Her latest out-of-this-world achievement drew congratulations from the White House. President Trump said Whitson and fellow astronaut Jack Fischer, who also returned to Earth on Saturday, make the nation very proud.

“Exploration has always been at the core of who we are as Americans, and their brave contributions to human spaceflight have continued that great tradition,” he said.

Before her most recent launch in November 2016, Wilson told reporters that much of the interest in her has been for being “old and experienced.” But she also acknowledged that the trips grow easier with age as she knows what to expect on a space flight.

“I love working at NASA, but the part that has been the most satisfying on a day-to-day basis, hour-to-hour, minute-to-minute, has been working on board the space station,” she told reporters during the summer of 2016. “Even if I’m just cleaning the vents in the fans, it all is important.”

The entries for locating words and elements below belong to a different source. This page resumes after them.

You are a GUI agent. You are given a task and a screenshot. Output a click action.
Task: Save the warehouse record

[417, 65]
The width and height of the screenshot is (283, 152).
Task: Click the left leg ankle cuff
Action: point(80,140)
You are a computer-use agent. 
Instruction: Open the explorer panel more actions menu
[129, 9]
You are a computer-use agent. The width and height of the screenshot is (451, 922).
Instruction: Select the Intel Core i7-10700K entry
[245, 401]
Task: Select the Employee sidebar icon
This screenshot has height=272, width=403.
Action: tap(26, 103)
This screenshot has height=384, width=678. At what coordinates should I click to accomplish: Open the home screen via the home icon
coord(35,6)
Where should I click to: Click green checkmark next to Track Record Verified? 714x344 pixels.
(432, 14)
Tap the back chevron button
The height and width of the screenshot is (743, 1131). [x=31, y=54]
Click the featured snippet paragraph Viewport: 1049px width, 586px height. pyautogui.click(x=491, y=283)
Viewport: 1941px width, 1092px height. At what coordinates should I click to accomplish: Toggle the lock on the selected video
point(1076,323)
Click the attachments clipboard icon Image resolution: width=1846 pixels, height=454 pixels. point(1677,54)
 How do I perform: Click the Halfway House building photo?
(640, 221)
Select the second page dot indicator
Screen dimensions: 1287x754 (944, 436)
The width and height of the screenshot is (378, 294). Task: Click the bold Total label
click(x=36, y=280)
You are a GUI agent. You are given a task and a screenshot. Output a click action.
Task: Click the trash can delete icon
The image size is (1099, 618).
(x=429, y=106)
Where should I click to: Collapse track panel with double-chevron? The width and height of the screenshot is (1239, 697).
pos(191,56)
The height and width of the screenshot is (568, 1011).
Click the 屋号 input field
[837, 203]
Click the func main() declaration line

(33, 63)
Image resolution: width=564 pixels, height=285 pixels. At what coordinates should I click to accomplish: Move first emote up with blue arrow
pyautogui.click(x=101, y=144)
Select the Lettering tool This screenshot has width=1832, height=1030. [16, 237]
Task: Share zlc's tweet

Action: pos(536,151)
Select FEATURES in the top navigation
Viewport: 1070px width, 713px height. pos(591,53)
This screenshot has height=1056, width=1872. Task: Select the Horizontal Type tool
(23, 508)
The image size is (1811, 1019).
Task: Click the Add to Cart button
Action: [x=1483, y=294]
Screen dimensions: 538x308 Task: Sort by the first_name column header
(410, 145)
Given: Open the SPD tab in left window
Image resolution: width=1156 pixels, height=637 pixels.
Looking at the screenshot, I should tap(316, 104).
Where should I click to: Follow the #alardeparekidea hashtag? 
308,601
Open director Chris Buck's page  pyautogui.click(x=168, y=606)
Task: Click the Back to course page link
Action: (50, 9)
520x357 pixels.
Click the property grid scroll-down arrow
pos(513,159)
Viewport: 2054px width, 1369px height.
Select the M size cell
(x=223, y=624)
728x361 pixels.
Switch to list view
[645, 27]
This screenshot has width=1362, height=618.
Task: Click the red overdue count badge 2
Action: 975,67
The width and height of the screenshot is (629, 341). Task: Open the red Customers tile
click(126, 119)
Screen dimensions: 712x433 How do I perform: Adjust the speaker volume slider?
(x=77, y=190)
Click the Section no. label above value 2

Whitson was born in Iowa and earned her doctorate in biochemistry from Rice University in Texas in 1985. She later accepted a research residency at NASA’s Johnson Space Center in Houston. Much of her time at the International Space Station has been spent laying the groundwork for a mission to Mars at some point in the future.

Speaking from orbit in April, she said she’d definitely like to go to the Red Planet.

The space station "has been phenomenal but I would like to take some of the next steps,” she said. “I’m not sure if I will last that long, but I’ll give it my best.”